= Materials provided =
· · ·
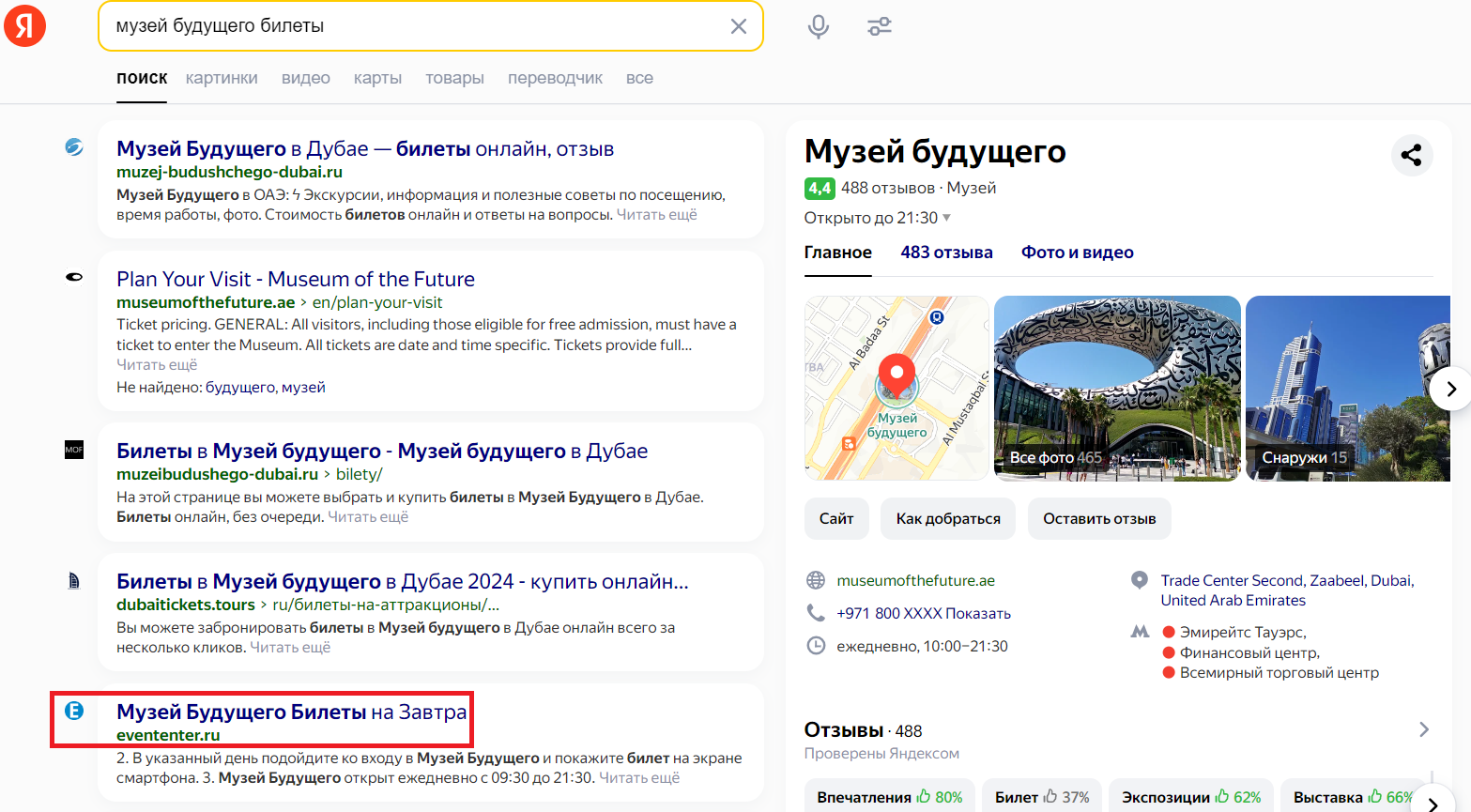Select the Впечатления 80% review tag
1471x812 pixels.
coord(889,797)
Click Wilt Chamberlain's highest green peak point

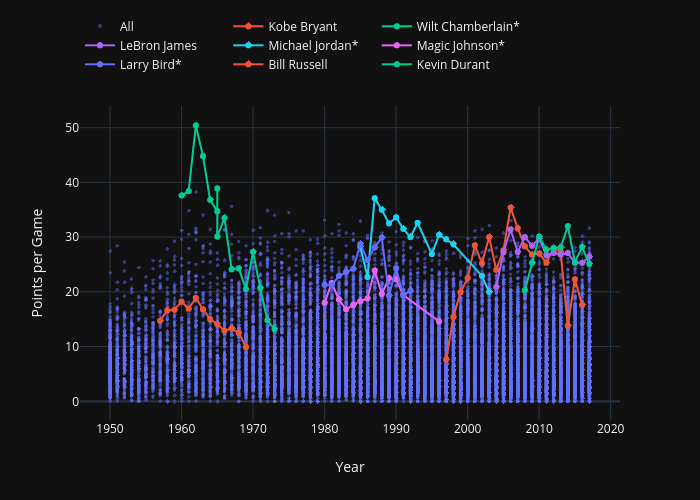(196, 126)
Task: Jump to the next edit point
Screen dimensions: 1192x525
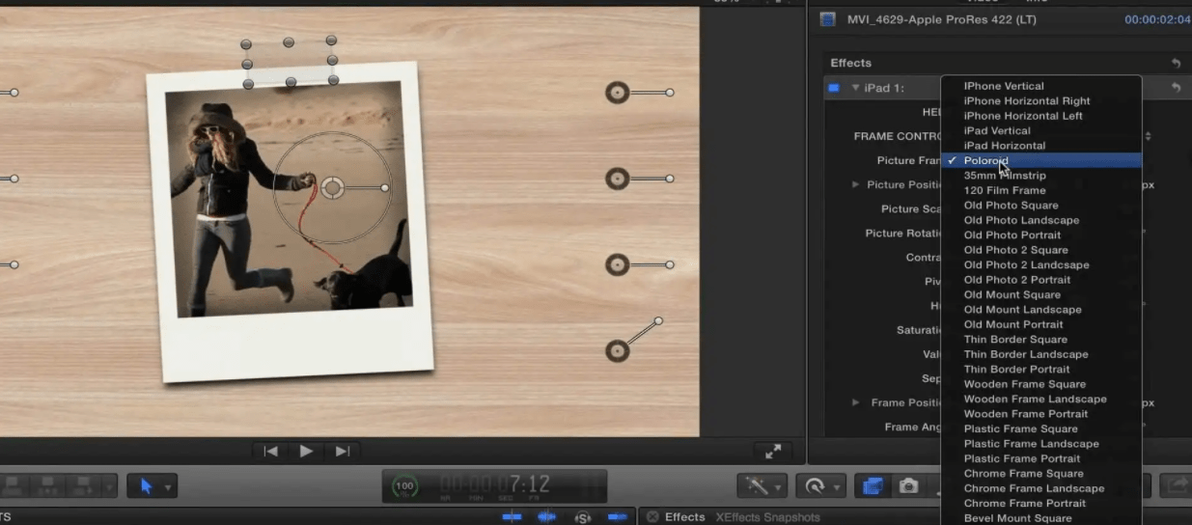Action: click(x=342, y=451)
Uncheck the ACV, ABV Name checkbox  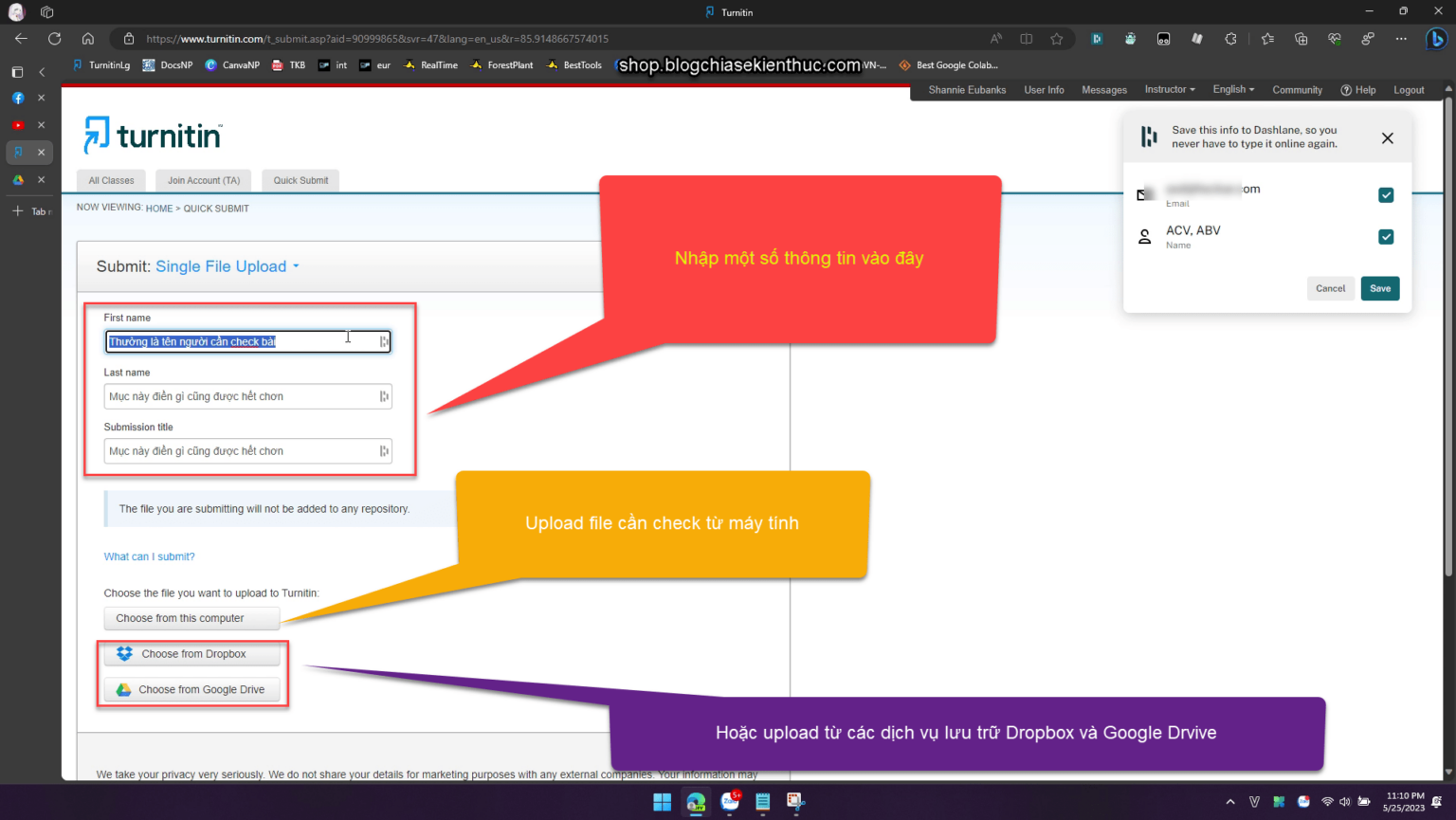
· · ·
= Problem =
Now repeat exactly the lines from the one with "Screen dimensions: 1192x525" through the end of the listing above, both included, omitting all pictures.

= Exercise solution =
Screen dimensions: 1192x525
Action: click(x=342, y=451)
Uncheck the ACV, ABV Name checkbox  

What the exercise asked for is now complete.